2.4 Identification and Quantitation of Proteins
The MS raw data were processed using the Proteome Discoverer platform (version 1.4, Thermo Scientific) and the Sequest HT algorithm. The database contained protein sequences from the Mtb strain ATCC 25618/H37Rv (7,955 entries) and human proteins (20,195 sequence entries; reviewed sequences only; version 2015_06). The search parameters included two missed tryptic cleavages, oxidation (M), protein N-terminal acetylation and deamidation (N, Q) as variable modifications, and carbamidomethylation (C) as a fixed modification. Minimum peptide length was seven amino acids. The MS and MS/MS ion tolerances were set at 10 ppm and 0.02 Da, respectively. The false discovery rate (FDR) was estimated employing the integrated Percolator tool. Only protein hits identified with a 1% FDR threshold were accepted. For protein quantification, the MaxQuant and Andromeda software suite (version 1.4.2.0) was used, accepting most default settings provided in the software tool [37]. Label-free quantification (LFQ) generates relative protein abundance data from integrated MS1 peak areas of the high-resolution MS scans [38]. Only proteins quantified by at least one unique peptide were used for analysis. LFQ values were log (base 2) transformed, and then imputed with respect to missing values. Clustering and correlation analyses were performed using functions embedded in the Perseus (version 1.5.0.15) software. The LC-MS/MS data were deposited in ProteomeXchange via the PRIDE partner repository under the dataset identifier is PXD012412.
2.5 16S rDNA Sequencing
Aliquots of 300 μl of the SDS-denatured sputum lysates were subjected to phenol-chloroform extraction to isolate total DNA. Ethanol-precipitated enriched DNA extracts were subjected to PCR amplification using 515F and 806R forward and reverse primers, respectively, to amplify the V4 region of microbial DNA in the extracts. The PCR amplification method was previously described [39]. A two-step amplification was performed to reduce the risk of non-specific binding when using adapters/sequencing primers of more than 100 base pairs (bp). For 167 individual specimens, sufficient quantities of the V4 sequence region (254 bp) were amplified as visualized by ethidium bromide staining in agarose gels. Samples for DNA library preparation were obtained by excising bands of approximately 300 bp and normalizing the DNA quantity per sample by quantifying with Quanti-iTTM PicoGreen® (Life Technologies, USA). Amplicons were pooled at 100 ng each. A positive control (Escherichia coli DNA extract) was subjected to the same amplification and purification protocol. A standard Illumina sequencing-based library preparation and sequencing protocol (MiSeq Reagent Kit v3, 600 cycles) was used as described [39]. The library dilution had 15% PhiX as an internal control at a 4 pM concentration.

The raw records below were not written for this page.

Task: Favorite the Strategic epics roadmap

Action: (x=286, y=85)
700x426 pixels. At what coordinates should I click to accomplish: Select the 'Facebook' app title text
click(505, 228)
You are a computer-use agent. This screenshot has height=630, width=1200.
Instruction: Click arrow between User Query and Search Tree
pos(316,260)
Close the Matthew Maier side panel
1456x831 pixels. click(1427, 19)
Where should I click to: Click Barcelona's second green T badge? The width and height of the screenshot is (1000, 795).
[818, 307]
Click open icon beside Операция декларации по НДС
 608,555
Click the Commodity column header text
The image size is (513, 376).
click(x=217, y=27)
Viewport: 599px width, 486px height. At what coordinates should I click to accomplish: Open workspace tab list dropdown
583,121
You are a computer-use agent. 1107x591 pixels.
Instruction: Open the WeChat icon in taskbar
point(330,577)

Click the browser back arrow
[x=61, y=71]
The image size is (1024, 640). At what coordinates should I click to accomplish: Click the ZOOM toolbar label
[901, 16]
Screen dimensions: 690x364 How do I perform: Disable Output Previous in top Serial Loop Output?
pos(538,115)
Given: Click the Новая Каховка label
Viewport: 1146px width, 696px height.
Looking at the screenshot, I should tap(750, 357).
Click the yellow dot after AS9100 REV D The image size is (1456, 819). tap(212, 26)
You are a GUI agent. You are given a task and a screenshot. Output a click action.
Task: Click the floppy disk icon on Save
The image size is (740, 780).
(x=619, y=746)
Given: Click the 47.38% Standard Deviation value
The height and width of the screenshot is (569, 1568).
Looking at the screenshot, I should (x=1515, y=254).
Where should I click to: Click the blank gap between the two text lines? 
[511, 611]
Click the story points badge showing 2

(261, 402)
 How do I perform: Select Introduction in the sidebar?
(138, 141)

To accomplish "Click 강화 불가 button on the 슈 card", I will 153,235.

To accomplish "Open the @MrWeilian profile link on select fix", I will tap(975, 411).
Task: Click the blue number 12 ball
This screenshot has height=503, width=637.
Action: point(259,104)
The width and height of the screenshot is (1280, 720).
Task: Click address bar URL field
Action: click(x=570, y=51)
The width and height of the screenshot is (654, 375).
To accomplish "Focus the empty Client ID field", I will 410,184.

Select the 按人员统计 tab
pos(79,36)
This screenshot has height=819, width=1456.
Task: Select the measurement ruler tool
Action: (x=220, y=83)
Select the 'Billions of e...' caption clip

2.6 Processing and Filtering of 16S Sequence Reads
We generated operational taxonomic units (OTUs) de novo from raw Illumina 16S rDNA sequence reads using the UPARSE pipeline (Edgar 2013). Methods for trimming of the adapter sequences, barcodes and primers, the elimination of sequences of low quality, the de-replication step and sequence read abundance determinations were analogous to those applied previously [40]. Chimera filtering of the sequences occurred during the clustering step. We used the Wang classifier, bootstrapping using 100 iterations and mothur to report full taxonomies for only those sequences where 80 or more of the 100 iterations were the same (cutoff=80). The taxonomies were assigned to OTUs using mothur [41] with the version 123 of the SILVA 16S ribosomal RNA database as the reference [42]. From the tables of OTUs with corresponding taxonomy assignments, we removed likely non-informative OTUs (rare OTUs and taxa strongly affected by MiSeq sequencing errors). Unbiased metadata-independent filtering was applied at each taxonomy level by eliminating features that did not pass the selected criteria (< 2000 reads and OTUs present in less than 10 samples), as described previously [40].
2.7 Identification of Phylogenetic Groups for Gut and Oral Microbiota
The phyloseq package version 1.16.2 in R package version 3.2.3 was used for the microbiome census data analysis [43]. The plot_richness function was used to create a plot of alpha diversity index estimates for each sample. The differences in microbial richness (α-diversity) were evaluated using Wilcoxon t-test. The ordination analysis was performed using the non-metric multi-dimensional scaling (NMDS) with the Bray-Curtis dissimilarity matrix [44]. The data output was used for the generation of a heatmap using the plot_heatmap function including a side bar where clinical variables associated with each sample were assigned to look for specific associations [43].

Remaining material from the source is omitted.